EXTRAIT CITÉ:
Alors il triomphe. L’assiégeant emporte la place. Or, une fois maître, il s’aperçoit peu à peu que cette conquête, qu’il jugeait de loin incomparable, ne vaut en somme ni plus ni moins que les précédentes. Mais la vaincue commence à aimer son vainqueur, bien faiblement encore, il est vrai, comme un usurier peut aimer le beau viveur à qui il vient de prêter cinq cents louis. Elle a fait une avance de fonds et elle tient à rentrer dans ses frais — Comment ? dira-t-on. — Mais elle a risqué sa réputation, sa tranquillité, l’ordre de sa vie. Et puis toute femme prend toujours au sérieux le fameux mot : « capital » de M. Dumas. Oh ! elle en altère le sens, par exemple, estimant inépuisable ce capital que M. Dumas juge perdu si vite.
Alors commence la chaîne.
Lui de jour en jour, regarde de plus en plus les autres femmes : de jour en jour, il sent poindre en son cœur des soupçons de désirs nouveaux, des chatouillements de passions à naître. De jour en jour il comprend davantage que l’âme n’est jamais satisfaite, que la beauté a des manifestations sans nombre, que le charme de la vie est dans le changement et la variété.
Mais, elle, de jour en jour s’attache davantage, comme une plante qui pousse en un sol nouveau. Ses baisers sont des racines qui s’enfoncent de plus en plus. Elle aime ! Elle s’est donnée, toute, s’est enfermée, murée dans son amour. Son existence n’a plus d’autre horizon, sa pensée d’autre aspiration, toute sa personne d’autre besoin que d’être aimée !
C’est la chaîne, la servitude involontaire, qui commence. C’est la litanie des paroles tendres, enfantines et ridicules : « Mon rat, mon chat, mon gros loup, mon adoré. » — La persécution de la tendresse. Elle avait parlé de caprice ! Ah ! bien, oui !
Il veut rompre, il essaye timidement. Mais allez-vous-en rompre avec une femme qui vous adore, qui vous martyrise d’attentions, qui vous torture de prévenances, une femme dont l’unique souci est de vous plaire. Rompre ! Plus souvent ! La chaîne est solide ; on ne la casse pas ainsi, on la traîne.
L’affection de l’une augmentant toujours, et celle de l’autre diminuant sans cesse, ils en arrivent à faire comme deux musiciens jouant ensemble, dont l’un accélérerait peu à peu son mouvement, tandis que l’autre ralentirait le sien.

LIGNES PRÉSENTÉES:

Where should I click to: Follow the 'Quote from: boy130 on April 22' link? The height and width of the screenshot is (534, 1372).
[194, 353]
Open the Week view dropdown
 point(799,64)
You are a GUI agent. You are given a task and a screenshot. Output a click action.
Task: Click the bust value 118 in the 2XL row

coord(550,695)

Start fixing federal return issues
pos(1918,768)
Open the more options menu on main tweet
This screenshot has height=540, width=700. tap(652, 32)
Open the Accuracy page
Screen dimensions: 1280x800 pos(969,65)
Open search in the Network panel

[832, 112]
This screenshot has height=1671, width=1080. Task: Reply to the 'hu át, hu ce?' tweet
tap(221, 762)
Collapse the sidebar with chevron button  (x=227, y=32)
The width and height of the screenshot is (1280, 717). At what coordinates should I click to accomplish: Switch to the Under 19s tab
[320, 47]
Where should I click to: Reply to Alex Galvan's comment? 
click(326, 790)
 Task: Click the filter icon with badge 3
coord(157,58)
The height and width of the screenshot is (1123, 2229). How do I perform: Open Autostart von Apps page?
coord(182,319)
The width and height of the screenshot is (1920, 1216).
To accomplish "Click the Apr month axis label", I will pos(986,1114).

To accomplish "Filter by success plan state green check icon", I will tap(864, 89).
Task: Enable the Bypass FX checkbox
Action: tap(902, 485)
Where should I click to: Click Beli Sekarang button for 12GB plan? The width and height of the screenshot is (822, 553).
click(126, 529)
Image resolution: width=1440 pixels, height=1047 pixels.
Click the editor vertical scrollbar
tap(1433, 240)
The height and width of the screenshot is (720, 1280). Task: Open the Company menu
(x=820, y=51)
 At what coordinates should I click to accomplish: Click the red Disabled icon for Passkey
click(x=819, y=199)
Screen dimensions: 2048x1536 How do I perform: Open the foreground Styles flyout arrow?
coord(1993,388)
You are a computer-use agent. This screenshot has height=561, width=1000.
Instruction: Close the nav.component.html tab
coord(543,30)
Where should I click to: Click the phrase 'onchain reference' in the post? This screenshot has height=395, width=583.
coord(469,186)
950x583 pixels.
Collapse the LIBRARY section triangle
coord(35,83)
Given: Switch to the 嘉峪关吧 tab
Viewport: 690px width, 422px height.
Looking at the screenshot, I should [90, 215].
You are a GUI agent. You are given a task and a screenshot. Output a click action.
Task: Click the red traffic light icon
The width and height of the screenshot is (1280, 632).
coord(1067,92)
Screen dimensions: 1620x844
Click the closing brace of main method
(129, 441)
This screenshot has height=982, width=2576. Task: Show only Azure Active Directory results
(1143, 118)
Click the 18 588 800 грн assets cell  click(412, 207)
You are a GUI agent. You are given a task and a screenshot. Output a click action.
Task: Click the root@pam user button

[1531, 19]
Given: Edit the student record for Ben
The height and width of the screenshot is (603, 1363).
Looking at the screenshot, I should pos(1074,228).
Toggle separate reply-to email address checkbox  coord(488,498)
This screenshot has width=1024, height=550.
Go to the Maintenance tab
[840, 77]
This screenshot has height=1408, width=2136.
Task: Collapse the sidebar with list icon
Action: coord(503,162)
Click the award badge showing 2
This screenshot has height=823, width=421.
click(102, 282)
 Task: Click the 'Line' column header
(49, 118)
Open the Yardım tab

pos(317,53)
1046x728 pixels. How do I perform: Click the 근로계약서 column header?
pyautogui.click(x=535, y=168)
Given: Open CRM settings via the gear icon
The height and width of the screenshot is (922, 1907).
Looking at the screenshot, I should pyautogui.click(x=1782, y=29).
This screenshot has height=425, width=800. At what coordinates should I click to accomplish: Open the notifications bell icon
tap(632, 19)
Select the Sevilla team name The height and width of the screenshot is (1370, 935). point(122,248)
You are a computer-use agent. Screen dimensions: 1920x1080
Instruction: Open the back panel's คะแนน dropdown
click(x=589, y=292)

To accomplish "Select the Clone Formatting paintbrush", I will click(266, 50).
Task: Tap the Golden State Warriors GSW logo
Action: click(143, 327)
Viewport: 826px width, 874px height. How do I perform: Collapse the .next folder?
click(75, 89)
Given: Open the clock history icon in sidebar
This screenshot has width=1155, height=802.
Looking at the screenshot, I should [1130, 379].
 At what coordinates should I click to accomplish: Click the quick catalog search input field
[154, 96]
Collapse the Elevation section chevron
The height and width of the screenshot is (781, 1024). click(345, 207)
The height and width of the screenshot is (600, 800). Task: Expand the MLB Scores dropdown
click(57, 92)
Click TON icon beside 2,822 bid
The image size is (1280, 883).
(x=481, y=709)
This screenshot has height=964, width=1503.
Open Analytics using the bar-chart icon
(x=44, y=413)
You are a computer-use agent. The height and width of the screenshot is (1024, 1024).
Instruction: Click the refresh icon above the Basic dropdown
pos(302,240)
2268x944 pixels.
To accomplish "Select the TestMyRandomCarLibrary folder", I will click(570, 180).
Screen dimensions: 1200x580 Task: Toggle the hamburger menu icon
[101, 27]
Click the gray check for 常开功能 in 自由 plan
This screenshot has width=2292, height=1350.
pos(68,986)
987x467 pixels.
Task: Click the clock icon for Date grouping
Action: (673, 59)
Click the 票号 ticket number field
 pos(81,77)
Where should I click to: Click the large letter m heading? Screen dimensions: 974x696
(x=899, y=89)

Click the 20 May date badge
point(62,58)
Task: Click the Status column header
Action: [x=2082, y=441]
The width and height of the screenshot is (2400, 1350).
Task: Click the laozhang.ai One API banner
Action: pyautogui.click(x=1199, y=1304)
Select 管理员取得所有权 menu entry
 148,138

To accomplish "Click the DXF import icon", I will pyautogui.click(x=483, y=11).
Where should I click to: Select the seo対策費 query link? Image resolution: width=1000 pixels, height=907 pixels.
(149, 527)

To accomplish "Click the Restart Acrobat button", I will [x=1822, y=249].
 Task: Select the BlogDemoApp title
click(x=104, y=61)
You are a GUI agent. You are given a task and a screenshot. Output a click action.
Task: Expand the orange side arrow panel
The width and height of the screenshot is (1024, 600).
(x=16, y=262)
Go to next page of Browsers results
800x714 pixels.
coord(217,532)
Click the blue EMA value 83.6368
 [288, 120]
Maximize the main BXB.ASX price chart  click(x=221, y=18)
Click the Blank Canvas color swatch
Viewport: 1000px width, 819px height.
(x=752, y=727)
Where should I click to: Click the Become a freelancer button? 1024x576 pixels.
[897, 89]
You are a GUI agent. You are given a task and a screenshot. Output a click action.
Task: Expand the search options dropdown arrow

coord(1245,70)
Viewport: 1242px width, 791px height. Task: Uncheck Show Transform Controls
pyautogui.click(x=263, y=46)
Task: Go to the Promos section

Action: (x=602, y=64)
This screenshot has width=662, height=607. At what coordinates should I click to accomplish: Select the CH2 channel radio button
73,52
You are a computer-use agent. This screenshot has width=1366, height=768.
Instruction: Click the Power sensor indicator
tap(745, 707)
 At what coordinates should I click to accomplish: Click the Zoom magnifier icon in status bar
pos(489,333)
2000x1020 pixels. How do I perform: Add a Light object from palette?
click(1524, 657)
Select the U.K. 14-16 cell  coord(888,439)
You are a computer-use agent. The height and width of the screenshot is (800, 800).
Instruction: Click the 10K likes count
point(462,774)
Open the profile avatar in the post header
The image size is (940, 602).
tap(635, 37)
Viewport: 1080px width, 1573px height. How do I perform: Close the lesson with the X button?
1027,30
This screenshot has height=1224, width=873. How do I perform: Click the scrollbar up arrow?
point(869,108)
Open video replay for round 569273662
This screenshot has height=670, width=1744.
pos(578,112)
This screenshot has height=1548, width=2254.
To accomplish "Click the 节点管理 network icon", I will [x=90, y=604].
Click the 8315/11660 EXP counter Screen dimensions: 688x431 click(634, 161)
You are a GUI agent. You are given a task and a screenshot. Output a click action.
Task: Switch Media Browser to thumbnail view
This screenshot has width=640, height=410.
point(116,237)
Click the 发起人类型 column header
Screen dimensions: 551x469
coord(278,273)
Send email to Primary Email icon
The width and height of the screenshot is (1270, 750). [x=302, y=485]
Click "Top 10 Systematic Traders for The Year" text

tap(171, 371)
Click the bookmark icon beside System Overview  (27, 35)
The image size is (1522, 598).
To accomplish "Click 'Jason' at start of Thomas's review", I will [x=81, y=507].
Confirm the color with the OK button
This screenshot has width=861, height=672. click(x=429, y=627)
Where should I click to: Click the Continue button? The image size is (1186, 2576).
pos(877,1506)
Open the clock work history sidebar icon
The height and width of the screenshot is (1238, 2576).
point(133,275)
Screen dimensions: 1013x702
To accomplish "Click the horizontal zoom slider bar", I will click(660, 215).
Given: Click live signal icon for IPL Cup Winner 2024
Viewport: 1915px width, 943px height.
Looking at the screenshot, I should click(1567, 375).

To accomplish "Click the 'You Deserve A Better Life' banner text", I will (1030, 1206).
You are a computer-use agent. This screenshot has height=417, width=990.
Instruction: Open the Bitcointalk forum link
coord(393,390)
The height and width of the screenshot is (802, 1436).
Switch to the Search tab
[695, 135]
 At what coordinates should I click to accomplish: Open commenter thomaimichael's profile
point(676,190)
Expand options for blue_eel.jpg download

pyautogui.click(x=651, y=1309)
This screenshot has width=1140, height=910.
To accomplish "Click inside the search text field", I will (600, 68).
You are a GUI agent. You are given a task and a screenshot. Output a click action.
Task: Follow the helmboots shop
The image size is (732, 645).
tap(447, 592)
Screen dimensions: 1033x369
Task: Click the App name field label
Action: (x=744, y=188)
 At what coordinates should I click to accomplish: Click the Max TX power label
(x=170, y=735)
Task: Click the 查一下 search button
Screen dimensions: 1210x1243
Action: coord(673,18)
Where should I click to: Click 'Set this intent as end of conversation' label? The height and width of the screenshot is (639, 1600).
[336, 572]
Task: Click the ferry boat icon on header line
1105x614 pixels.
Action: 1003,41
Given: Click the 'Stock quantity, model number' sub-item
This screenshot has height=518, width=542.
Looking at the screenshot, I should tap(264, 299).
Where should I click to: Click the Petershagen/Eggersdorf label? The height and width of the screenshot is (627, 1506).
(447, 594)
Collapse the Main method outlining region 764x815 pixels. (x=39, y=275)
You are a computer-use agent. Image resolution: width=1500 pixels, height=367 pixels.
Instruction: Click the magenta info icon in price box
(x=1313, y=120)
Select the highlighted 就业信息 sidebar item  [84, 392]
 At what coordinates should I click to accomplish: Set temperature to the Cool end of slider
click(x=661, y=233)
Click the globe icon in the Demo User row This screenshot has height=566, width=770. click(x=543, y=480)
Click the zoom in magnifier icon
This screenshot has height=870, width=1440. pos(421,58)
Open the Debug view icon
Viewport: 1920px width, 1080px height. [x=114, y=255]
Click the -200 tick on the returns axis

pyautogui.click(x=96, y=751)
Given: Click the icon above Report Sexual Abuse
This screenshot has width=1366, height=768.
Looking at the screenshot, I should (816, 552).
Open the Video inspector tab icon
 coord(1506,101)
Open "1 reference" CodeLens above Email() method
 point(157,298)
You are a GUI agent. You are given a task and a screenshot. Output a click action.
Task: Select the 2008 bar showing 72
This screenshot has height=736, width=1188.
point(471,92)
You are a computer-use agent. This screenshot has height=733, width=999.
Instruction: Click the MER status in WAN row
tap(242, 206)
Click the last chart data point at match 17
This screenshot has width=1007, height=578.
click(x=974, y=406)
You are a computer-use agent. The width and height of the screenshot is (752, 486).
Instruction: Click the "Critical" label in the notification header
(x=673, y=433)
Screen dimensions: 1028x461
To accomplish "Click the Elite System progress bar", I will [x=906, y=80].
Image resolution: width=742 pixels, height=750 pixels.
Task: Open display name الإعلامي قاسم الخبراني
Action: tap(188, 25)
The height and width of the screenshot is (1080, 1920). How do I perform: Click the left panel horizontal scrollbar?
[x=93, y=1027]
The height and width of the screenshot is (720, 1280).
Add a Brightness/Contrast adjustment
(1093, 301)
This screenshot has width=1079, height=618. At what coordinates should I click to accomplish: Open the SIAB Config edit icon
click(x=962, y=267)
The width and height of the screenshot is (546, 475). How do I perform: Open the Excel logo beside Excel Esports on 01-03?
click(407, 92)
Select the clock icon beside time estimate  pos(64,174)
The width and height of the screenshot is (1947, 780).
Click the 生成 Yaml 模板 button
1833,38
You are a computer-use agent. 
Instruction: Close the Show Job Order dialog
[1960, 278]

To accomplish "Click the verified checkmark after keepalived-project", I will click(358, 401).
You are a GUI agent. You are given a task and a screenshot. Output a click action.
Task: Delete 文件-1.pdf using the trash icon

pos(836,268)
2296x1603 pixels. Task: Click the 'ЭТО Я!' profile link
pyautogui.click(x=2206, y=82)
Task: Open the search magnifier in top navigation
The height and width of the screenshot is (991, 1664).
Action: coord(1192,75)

ÉTAPES DE L'EXERCICE:
a - Pour chacune des affirmations suivantes, indiquez par oui ou par non si elle s'accorde avec l'extrait sur la chaîne amoureuse, en citant exactement les mots décisifs. (i) Devenu maître de la place, l'assiégeant estime que sa conquête vaut davantage que les précédentes. (ii) La femme juge inépuisable le capital que M. Dumas croit vite perdu. (iii) L'homme parvient sans peine à rompre.
b - Poursuivez l'extrait sur la chaîne amoureuse à partir de sa dernière phrase.

RÉPONSES PAR CONSIGNE:
a -
(i) Non : « ne vaut en somme ni plus ni moins que les précédentes ».
(ii) Oui : « estimant inépuisable ce capital que M. Dumas juge perdu si vite ».
(iii) Non : « La chaîne est solide ; on ne la casse pas ainsi, on la traîne. »

b -
Un proverbe a dit : « La femme est comme votre ombre ; suivez-la, elle vous fuit ; fuyez-la, elle vous suit. » Ce proverbe est d’une éternelle vérité. Avec son instinct d’amoureuse, elle devine que vous l’abandonnez, et elle s’acharne, se cramponne à vous.
Tous les jours recommencent les questions harcelantes et intempestives, auxquelles il est impossible de répondre :
« Tu m’aimes toujours, n’est-ce pas ?
— Mais, oui.
— Répète-le-moi, j’ai besoin de l’entendre !
— Mais puisque je te le dis !
— C’est bien vrai, ça, que vous m’aimez encore un peu, gros méchant ?
— Oui.
— Promets-moi que tu ne me trompes pas ?
— Non.
— Quoi, non ?
— Je ne te trompe pas.
— Tu me le jures ? »
Eh ! parbleu, oui, il le jure. Que voulez-vous qu’il fasse ? Et les femmes les plus intelligentes, à ce moment psychologique, répètent invariablement ces séries d’interpellations aussi inutiles que maladroites.
Le nœud gordien est là, indénouable.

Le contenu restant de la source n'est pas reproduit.